Top of Dataset entries
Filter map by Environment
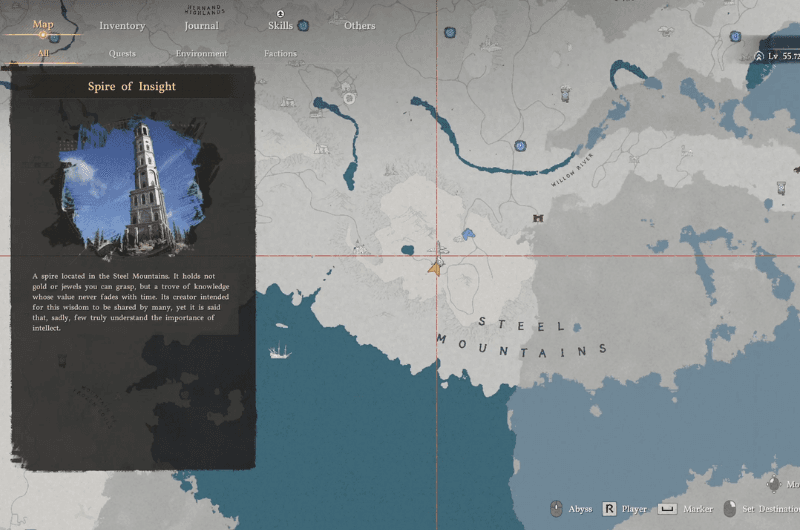[201, 53]
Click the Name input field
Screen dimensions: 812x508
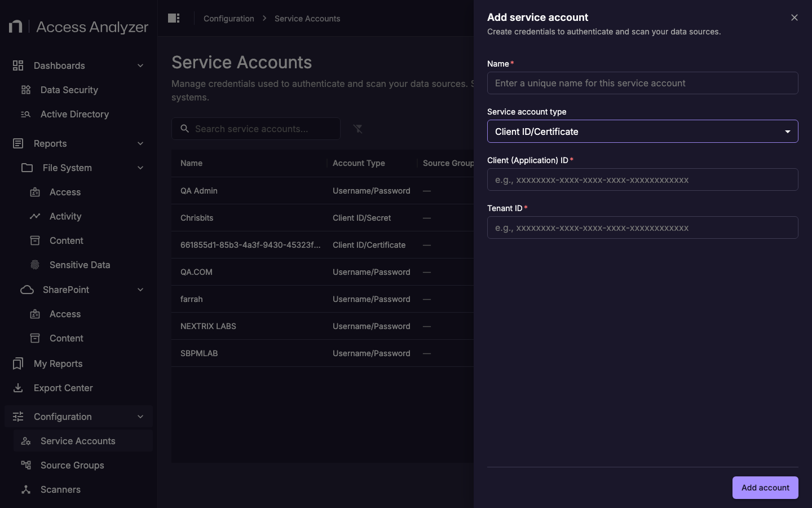(642, 83)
Bottom of Dataset entries
● **Work task**: Reproduce the lines from the line with "Click the Name input field" through the last line of the entries exactly, including both ends and excluding pictures.

● **Completed task**:
Click the Name input field
Screen dimensions: 812x508
(642, 83)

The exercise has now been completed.